=== Records supplied ===

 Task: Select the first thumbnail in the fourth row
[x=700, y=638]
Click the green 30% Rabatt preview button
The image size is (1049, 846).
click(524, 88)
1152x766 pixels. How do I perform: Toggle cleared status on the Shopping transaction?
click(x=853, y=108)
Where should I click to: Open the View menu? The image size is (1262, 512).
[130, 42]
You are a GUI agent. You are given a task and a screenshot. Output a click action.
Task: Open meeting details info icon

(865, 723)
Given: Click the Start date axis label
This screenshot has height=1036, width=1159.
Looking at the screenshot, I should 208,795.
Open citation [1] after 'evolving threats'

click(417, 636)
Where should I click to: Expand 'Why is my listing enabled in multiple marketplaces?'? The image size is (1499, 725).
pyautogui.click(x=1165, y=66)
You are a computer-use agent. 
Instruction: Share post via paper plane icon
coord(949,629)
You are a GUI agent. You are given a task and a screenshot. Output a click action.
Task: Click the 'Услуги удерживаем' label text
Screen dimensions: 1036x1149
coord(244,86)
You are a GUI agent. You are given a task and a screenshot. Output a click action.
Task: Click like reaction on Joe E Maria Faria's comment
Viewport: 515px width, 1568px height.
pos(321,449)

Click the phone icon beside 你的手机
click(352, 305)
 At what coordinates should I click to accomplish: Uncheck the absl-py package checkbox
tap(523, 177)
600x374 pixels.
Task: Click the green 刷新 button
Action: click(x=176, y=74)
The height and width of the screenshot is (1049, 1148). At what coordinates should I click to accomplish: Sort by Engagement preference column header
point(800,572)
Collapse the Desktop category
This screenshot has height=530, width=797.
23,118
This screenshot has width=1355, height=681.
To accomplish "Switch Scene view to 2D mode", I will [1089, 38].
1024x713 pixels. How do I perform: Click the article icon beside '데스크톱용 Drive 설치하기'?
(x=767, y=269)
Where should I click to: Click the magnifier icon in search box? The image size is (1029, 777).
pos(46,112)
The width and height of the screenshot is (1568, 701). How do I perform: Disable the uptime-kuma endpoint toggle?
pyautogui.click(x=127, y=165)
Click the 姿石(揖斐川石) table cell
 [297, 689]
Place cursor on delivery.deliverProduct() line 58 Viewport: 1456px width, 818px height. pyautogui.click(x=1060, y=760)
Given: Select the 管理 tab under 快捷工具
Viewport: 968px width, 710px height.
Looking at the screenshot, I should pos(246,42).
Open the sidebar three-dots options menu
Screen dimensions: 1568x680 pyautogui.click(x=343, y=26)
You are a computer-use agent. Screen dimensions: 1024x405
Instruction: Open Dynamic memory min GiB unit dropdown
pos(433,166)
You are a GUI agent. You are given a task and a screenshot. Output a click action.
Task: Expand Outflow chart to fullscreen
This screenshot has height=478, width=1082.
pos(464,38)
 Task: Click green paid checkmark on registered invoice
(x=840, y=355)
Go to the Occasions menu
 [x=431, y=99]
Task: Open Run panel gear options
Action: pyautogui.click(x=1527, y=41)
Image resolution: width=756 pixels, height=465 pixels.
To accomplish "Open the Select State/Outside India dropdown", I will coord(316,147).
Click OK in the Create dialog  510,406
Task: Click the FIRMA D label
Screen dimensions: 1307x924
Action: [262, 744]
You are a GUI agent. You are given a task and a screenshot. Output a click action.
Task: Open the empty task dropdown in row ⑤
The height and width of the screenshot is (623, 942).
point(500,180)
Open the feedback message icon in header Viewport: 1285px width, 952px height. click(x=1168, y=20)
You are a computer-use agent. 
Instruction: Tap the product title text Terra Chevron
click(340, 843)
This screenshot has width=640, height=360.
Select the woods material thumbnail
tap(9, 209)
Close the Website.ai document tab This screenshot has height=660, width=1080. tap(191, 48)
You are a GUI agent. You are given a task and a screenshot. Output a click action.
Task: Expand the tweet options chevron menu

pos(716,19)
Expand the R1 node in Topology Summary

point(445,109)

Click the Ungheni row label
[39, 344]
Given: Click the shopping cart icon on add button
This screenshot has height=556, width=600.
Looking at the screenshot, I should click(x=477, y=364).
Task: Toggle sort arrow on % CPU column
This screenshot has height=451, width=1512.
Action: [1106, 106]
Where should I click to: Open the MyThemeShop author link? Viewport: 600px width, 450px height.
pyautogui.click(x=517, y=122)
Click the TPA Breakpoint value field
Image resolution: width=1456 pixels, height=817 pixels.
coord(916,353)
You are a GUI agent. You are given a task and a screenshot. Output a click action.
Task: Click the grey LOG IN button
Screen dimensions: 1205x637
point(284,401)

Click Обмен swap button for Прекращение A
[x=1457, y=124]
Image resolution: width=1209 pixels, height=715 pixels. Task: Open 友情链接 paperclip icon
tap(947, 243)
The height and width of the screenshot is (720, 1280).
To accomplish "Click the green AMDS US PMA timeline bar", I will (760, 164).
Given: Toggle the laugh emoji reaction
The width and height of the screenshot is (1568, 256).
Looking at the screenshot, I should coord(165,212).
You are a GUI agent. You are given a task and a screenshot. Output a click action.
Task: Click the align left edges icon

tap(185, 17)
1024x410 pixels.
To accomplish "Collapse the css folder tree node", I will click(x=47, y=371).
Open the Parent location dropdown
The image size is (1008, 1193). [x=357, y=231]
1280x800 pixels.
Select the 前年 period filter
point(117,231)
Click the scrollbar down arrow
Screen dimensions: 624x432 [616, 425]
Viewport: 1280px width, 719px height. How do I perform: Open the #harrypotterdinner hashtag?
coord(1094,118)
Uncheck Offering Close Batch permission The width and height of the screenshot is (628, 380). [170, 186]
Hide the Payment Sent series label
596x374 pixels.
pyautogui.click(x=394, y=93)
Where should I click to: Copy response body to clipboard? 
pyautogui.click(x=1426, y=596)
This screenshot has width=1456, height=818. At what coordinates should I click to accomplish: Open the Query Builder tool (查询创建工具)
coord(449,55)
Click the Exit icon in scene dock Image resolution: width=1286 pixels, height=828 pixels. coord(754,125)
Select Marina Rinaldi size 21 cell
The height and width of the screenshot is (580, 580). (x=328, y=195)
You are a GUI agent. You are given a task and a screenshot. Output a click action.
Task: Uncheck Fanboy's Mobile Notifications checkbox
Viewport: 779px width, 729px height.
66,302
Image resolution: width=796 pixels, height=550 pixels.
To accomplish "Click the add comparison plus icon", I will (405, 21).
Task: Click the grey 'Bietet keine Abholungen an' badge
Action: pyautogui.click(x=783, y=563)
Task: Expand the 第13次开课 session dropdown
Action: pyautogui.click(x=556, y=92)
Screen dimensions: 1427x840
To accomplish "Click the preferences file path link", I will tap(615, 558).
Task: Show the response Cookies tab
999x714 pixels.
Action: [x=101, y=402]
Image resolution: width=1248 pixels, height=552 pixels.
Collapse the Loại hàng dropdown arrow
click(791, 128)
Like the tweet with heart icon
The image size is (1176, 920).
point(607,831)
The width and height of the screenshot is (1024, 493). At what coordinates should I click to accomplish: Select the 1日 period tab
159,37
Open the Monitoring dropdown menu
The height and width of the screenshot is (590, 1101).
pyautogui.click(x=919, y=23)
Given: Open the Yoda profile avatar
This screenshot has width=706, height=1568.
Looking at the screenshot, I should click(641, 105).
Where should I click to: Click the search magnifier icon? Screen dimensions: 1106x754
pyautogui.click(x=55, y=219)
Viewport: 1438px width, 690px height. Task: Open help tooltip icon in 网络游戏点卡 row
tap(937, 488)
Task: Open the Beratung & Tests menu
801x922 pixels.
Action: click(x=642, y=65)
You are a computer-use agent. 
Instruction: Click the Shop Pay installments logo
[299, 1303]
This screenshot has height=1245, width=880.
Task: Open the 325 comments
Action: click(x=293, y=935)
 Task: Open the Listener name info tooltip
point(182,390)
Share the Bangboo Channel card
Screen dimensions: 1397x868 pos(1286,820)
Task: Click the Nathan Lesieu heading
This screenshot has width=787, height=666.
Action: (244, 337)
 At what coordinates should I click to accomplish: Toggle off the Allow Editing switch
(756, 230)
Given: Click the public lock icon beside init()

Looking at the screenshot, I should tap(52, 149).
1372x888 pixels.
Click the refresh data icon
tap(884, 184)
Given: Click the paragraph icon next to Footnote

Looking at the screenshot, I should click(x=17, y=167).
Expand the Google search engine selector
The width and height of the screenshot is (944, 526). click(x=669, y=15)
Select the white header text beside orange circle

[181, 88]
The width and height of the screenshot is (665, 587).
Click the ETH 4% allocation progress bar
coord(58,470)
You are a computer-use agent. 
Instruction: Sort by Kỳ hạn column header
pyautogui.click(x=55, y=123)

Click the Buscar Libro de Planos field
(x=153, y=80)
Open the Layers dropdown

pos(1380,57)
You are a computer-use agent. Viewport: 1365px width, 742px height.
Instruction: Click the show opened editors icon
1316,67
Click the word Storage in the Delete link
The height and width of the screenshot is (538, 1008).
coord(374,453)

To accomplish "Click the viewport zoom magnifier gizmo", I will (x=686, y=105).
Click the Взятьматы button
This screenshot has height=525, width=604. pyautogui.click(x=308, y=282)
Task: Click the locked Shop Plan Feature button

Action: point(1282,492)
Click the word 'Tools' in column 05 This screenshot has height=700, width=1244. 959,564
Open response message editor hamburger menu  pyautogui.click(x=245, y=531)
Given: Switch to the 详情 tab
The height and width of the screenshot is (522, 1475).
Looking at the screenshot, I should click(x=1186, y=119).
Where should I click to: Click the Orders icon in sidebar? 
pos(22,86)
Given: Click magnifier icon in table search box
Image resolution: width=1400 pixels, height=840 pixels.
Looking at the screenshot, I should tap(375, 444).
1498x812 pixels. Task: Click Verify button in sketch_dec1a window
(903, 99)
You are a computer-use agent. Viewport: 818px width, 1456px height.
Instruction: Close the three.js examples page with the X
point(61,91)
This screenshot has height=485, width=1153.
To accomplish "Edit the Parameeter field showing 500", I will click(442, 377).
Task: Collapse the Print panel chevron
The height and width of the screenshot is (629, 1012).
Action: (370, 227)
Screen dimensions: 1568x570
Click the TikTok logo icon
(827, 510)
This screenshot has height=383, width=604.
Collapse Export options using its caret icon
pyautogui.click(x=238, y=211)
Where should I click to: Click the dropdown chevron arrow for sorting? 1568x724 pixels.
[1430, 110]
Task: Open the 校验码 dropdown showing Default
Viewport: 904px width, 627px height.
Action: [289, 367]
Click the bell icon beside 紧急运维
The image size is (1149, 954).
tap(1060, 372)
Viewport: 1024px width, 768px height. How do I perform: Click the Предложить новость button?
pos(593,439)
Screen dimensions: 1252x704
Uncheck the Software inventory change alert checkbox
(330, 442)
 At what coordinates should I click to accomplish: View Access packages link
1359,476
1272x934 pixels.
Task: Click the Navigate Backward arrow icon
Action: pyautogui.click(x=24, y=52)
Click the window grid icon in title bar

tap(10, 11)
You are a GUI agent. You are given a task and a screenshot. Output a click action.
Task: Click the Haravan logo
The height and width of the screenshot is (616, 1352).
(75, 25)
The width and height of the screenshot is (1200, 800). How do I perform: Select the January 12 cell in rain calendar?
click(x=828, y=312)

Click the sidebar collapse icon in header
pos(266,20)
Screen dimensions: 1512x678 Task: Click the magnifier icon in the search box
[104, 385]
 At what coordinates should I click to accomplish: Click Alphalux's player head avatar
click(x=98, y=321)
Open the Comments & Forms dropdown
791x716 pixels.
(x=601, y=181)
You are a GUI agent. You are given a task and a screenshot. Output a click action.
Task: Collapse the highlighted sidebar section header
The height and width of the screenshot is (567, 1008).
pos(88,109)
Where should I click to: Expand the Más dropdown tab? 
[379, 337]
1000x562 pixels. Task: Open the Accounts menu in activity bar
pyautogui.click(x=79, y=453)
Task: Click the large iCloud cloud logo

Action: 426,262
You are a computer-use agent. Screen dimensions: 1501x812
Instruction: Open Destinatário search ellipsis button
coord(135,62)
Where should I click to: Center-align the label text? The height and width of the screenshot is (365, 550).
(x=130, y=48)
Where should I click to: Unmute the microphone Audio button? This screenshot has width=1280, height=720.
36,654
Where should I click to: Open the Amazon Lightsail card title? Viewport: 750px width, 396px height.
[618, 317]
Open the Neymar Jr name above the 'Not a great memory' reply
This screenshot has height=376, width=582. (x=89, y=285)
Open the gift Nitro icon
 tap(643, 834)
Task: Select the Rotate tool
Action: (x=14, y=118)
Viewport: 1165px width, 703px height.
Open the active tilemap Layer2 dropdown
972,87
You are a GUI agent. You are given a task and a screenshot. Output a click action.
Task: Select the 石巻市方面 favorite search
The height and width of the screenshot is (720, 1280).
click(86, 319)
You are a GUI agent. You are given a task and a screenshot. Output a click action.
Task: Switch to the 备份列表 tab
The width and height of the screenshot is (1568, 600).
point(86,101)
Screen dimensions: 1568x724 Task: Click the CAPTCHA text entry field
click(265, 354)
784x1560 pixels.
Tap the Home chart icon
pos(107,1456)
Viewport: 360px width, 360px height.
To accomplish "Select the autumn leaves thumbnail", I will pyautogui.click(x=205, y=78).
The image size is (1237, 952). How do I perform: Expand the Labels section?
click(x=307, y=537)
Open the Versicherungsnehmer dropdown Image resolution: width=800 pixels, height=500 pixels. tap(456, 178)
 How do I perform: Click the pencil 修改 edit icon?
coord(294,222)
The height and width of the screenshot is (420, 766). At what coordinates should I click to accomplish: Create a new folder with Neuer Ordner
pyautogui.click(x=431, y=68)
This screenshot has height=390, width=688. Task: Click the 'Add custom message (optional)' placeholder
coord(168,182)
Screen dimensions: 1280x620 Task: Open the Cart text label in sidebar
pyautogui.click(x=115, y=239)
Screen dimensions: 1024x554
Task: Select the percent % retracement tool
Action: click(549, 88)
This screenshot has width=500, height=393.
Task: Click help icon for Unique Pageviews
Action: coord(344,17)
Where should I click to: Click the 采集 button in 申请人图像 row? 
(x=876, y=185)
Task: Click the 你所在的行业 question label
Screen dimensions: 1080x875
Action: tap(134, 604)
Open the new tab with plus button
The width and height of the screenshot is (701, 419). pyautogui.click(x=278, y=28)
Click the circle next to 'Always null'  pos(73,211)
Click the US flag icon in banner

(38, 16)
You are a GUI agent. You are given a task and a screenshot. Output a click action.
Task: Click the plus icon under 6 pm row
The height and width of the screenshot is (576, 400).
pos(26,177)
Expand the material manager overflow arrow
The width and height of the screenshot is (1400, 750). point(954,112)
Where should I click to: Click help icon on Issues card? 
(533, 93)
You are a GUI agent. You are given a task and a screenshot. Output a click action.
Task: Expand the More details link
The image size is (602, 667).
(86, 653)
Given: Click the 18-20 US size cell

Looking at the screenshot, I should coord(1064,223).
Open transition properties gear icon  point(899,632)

===

▶ Exercise
Your response should consist solely of the lines from the one containing "The image size is (602, 667)." to the end of the entries, both ends included, exactly as they appear.

▶ Exercise answer
The image size is (602, 667).
(86, 653)
Given: Click the 18-20 US size cell

Looking at the screenshot, I should coord(1064,223).
Open transition properties gear icon  point(899,632)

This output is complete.